Stante così le cose, al mancato formale riconoscimento delle peculiarità che caratterizzano, all’interno della Polizia di Stato, le funzioni svolte dal ruolo direttivo, si aggiunge la totale incertezza sulla progressione interna, in merito alla quale l’Amministrazione non ha finora inciso in maniera significativa ed efficace. La questione del ritardato riconoscimento della carriera unitaria e dirigenziale, all’interno dell’Amministrazione della Pubblica Sicurezza, sta generando ogni tipo di difficoltà gestionale nel rapporto, sia con il personale dell’Amministrazione civile dell’Interno sia con quello della carriera prefettizia. Infatti, uno degli effetti del disallineamento comporta inevitabili ripercussioni negative sull’organizzazione e sulla preposizione alle articolazioni interne degli uffici e, dunque, sulla gestione e proficua convivenza delle due componenti nell’ambito degli uffici sia Centrali che periferici dell’Amministrazione della Pubblica Sicurezza.

La certezza di un percorso formativo e di carriera costituisce atto preliminare e necessario anche a fronteggiare il problema “dell’emergenza anagrafica”. L’età media dei Funzionari di Polizia nelle varie qualifiche è elevata: Dirigente Generale 61 anni, Dirigente Superiore 59 anni, Primo Dirigente 55 anni, Vice Questore Aggiunto 44 anni, Commissario Capo 36. L’età media dei prescelti per il corso di formazione dirigenziale si è elevata, oramai, a 48 anni. Ancora, i Funzionari Direttivi nati negli anni sessanta sono oltre 1500, e nei prossimi 10 anni, nella migliore delle ipotesi (ci sono ancora quelli degli anni cinquanta e sono oggi interessati anche quelli nati negli anni sessanta) solo uno su tre accederà alla qualifica dirigenziale, come mostra il dato medio dei promossi nell’ultimo quinquennio. Si tratta di un problema annoso e che con gli anni assume sempre più le caratteristiche di una “bomba ad orologeria” dagli effetti potenzialmente disastrosi, per l’inevitabile incancrenirsi della patologia, per lo stato di malessere e disillusione dei funzionari e perché si accorcia sempre di più l’arco temporale entro il quale si può sperare siano finalmente soddisfatte le legittime aspettative.

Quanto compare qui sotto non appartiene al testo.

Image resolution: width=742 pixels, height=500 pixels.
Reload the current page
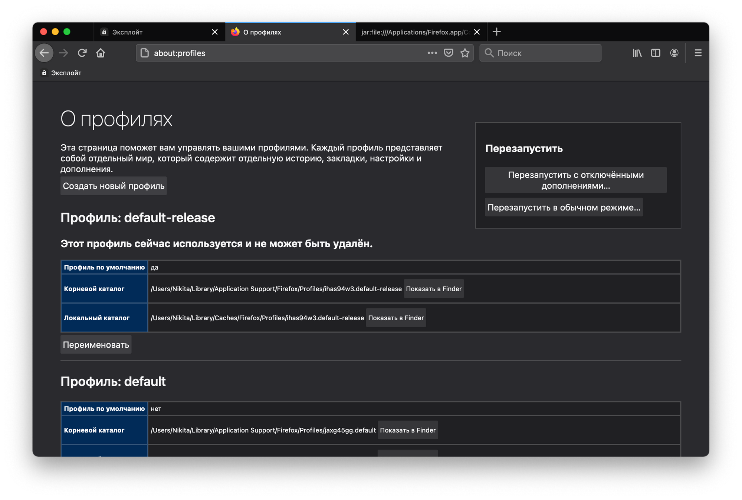(82, 53)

Come andiamo ripetendo, la soluzione a nostro parere consiste nella razionale e globale riforma della nostra carriera che dovrà essere unica e dirigenziale, come già altre Amministrazioni dello Stato hanno fatto, da tempo, con i medici, i prefettizi, i diplomatici, i direttori delle carceri, i funzionari degli enti locali, ecc. La stessa Arma dei Carabinieri ha disinnescato la mina della demotivazione, nel suo assetto militare-organizzativo, ampliando notevolmente i posti funzione dirigenziali.
Ci auguriamo che anche la nostra Amministrazione dimostri la volontà di cambiamento, decidendo sulla base di elementi ed ineludibili principi di meritocrazia, e riconoscendo così i meriti di quei colleghi che vantano, in realtà, un efficace e valido percorso professionale, che hanno maturato un’elevata preparazione professionale, indispensabile al corretto esercizio di quei compiti di coordinamento che saranno chiamati ad esercitare ulteriormente.